The Covid pandemic has emptied the streets in the walk able areas of cities.  The bustle is gone and people are sparse.  You wouldn’t inherently think of times like these as opportunity for shooting urban photography.  Most people think urban … think street … think people.  I like doing solo urban photo walks.  Though when I do, capturing details of the urban landscape is the purpose and any traditional street images of people are opportunistic.  The empty streets provided a unique opportunity.

One day I was shooting in Madison, IN and I composed an interesting image.  I was shooting flasks of marbles in the window of an antique shop.  I didn’t have a polarizer with me and I was trying to figure out what to do with the glare.  The more I repositioned myself trying to minimize glare, the more I realized that the reflection of the glare also held the potential to add depth and framing to the subject I was trying to capture.  When I got home and processed the image, I fell in love with it.  The layers of dimensionality drew me in the more I looked at it.

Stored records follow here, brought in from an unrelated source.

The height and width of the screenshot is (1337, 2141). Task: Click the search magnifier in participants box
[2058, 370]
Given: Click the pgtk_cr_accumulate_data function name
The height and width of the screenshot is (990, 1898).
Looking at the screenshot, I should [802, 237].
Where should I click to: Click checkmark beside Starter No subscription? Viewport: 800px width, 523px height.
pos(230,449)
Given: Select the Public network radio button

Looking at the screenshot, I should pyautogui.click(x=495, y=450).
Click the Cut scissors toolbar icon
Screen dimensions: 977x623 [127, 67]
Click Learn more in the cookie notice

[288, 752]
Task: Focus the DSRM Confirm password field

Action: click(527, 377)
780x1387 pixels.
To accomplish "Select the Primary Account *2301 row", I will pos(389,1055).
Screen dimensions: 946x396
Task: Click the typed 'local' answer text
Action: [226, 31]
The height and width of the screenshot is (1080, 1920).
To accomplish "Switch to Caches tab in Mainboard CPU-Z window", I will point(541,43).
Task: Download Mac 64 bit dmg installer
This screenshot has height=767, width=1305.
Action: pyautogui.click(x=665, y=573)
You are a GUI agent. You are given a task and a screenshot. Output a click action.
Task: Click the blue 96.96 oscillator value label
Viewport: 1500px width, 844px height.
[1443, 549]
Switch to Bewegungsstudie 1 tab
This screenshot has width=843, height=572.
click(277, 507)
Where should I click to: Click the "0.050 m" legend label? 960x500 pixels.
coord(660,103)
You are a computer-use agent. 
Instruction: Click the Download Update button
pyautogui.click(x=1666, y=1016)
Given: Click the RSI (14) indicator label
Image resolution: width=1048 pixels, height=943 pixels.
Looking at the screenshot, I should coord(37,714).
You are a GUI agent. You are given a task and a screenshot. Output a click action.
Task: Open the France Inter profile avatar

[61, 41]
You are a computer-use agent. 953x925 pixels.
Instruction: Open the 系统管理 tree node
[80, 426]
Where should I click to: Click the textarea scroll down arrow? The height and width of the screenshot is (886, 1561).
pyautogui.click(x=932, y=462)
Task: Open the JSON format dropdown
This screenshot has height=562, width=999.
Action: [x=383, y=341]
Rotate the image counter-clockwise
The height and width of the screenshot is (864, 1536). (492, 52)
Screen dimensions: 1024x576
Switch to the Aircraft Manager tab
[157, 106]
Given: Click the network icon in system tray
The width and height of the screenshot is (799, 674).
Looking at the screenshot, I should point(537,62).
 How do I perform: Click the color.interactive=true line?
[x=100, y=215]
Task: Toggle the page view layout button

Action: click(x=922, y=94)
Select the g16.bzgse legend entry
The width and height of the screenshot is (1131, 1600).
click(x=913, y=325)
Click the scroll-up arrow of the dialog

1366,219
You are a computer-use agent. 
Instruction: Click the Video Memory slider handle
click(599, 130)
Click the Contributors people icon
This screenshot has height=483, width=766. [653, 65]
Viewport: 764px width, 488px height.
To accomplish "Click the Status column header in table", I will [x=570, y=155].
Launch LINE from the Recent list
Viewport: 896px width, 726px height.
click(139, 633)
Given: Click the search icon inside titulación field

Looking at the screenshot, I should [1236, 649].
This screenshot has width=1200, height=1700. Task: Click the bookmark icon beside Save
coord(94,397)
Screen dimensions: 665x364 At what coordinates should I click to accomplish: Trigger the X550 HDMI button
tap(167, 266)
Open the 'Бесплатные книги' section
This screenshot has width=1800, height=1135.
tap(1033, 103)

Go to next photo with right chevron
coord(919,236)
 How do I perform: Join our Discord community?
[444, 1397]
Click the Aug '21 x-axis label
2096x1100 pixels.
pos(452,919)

As much as we like to imagine we are the first to see something or capture it in a certain way, the reality is that most the time others have done similar things before.  It is the same here.  After having captured that image, I became sensitized to seeing similar captures in other places.  The self portraits of Vivian Maier use reflections in this way and are particularly stunning imagery.  A contemporary photographer, Marie Laigneau, has many excellent images using the reflections in a glass window to provide background and context to her subjects. 

As I have ventured on city photo walks this spring, reflections have been on my mind as I compose.  Aside from Indianapolis, many of my walks have been to cities within a day’s range of me.  Some of these cities have fallen from economic grace and only hollow shells remain that belie their former vitality.  Windows once filled with goods for sale in a more prosperous time are empty, dirty or now contain faded posters promising of an urban hope reborn, yet never realized.  Through these windows found in Dayton, Toledo, Madison (IN), Steubenville (OH) and Hamilton (OH) I have made and a collected a small gallery of images.  I hope you find something in viewing them.